▶ **Directions for this task**
Return only these lines, exactly: the one containing "Task: Decrease the" and every line after it in the listing.

START Records for this task

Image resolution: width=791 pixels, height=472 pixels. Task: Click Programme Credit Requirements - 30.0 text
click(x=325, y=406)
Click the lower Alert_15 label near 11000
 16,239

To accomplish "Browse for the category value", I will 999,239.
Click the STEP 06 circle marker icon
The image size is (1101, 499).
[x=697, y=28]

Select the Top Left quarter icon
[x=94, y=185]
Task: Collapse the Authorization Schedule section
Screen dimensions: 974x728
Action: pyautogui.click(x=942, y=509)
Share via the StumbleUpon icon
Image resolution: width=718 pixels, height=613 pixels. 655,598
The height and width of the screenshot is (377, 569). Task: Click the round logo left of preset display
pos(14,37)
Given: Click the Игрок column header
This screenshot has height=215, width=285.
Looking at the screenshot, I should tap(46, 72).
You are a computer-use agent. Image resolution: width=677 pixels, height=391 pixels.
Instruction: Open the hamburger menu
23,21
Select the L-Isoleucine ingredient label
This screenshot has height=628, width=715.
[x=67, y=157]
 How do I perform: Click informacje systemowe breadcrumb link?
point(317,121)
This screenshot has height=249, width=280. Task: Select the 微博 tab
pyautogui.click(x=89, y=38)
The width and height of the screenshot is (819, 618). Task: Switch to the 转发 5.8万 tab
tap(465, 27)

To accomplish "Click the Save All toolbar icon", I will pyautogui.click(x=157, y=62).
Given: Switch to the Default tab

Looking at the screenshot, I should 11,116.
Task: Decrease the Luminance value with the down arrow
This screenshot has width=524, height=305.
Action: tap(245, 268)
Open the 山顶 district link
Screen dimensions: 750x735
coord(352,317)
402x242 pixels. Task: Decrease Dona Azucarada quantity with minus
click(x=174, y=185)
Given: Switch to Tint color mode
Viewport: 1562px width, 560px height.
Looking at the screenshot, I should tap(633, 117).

END Records for this task

▶ **Expected answer**
Task: Decrease the Luminance value with the down arrow
This screenshot has width=524, height=305.
Action: tap(245, 268)
Open the 山顶 district link
Screen dimensions: 750x735
coord(352,317)
402x242 pixels. Task: Decrease Dona Azucarada quantity with minus
click(x=174, y=185)
Given: Switch to Tint color mode
Viewport: 1562px width, 560px height.
Looking at the screenshot, I should tap(633, 117).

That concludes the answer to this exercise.